Il n’arrêtait pas de me répéter cela parce que je lui montrais tous les disques. Il ne pouvait pas y croire. Il adorait « Baby Mama ». Quand il jouait, il m’a donné le micro ici à Orlando. Quand j’ai joué, c’était probablement devant 2000 personnes. Je me suis arrêté et ils voulaient que je joue « Baby Mama ». Il était sur scène en train de faire « What’s Luv » et « Lean Back », puis il a dit : « Edgar Berlanga vient de sortir une nouvelle chanson intitulée « Baby Mama ». » Ils ont joué la chanson, il m’a passé le micro et je me suis dit : « Oh ! C’était fou parce que tout le monde dans la foule connaissait les paroles. Je me suis dit : « D-n. C’est génial. »

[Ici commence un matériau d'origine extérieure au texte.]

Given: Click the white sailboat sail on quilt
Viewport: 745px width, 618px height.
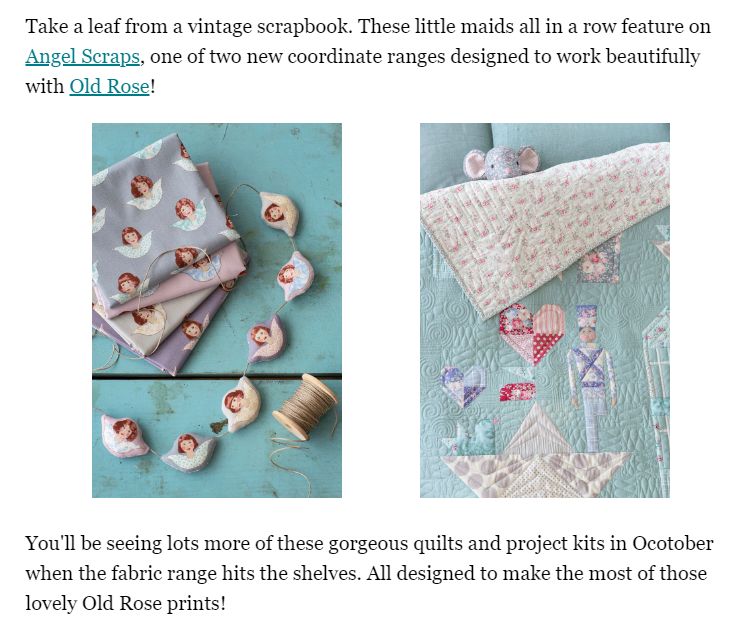Looking at the screenshot, I should [x=537, y=430].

Si vous deviez en choisir un avant la fin de votre carrière, préféreriez-vous devenir un champion du monde incontesté ou remporter un Grammy ? Pourquoi?
Condamner! Je dois devenir champion du monde incontesté. Je boxe depuis l’âge de sept ans – mais merde, un Grammy ?! Gagner un Grammy est aussi légendaire.
Vous pouvez faire les deux.
C’est ce que je fais en ce moment. Je vais essayer. Je vais faire de mon mieux pour vraiment éteindre ce feu.